Basically we tuned the only one parameter - number of epochs using validation. Now I will use epochs=10.
# Predict on the whole dataset now, 10 epochs
model = Sequential([
Dense(32, input_dim=784),
Activation('relu'),
Dense(10),
Activation('softmax')
])
# Multi-class classification problem
model.compile(optimizer='rmsprop',
loss='categorical_crossentropy',
metrics=['accuracy'])
model.fit(train_images.values, train_labels.values, nb_epoch=10, batch_size=64)

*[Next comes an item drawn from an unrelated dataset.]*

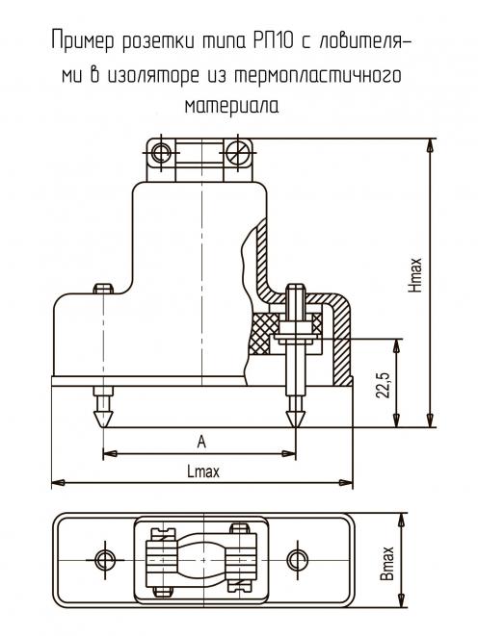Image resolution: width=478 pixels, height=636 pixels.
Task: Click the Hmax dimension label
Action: [x=415, y=274]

E:\IDE\WPy-3662\python-3.6.6.amd64\lib\site-packages\ipykernel_launcher.py:14: UserWarning: The `nb_epoch` argument in `fit` has been renamed `epochs`.
Epoch 1/10
42000/42000 [==============================] - 3s 69us/step - loss: 0.4778 - acc: 0.8690
Epoch 2/10
42000/42000 [==============================] - 3s 71us/step - loss: 0.2596 - acc: 0.9256
Epoch 3/10
42000/42000 [==============================] - 3s 67us/step - loss: 0.2147 - acc: 0.9383
Epoch 4/10
42000/42000 [==============================] - 3s 73us/step - loss: 0.1843 - acc: 0.9471
Epoch 5/10
42000/42000 [==============================] - 3s 77us/step - loss: 0.1621 - acc: 0.9524
Epoch 6/10
42000/42000 [==============================] - 3s 66us/step - loss: 0.1459 - acc: 0.9574
Epoch 7/10
42000/42000 [==============================] - 3s 65us/step - loss: 0.1321 - acc: 0.9615
Epoch 8/10
42000/42000 [==============================] - 3s 62us/step - loss: 0.1219 - acc: 0.9647
Epoch 9/10
42000/42000 [==============================] - 3s 66us/step - loss: 0.1127 - acc: 0.9678
Epoch 10/10
42000/42000 [==============================] - 3s 67us/step - loss: 0.1060 - acc: 0.9693
<keras.callbacks.History at 0xe779390>
Predict test labels
pred_classes = model.predict_classes(test_images.values)
pred_classes
array([2, 0, 9, ..., 3, 9, 2], dtype=int64)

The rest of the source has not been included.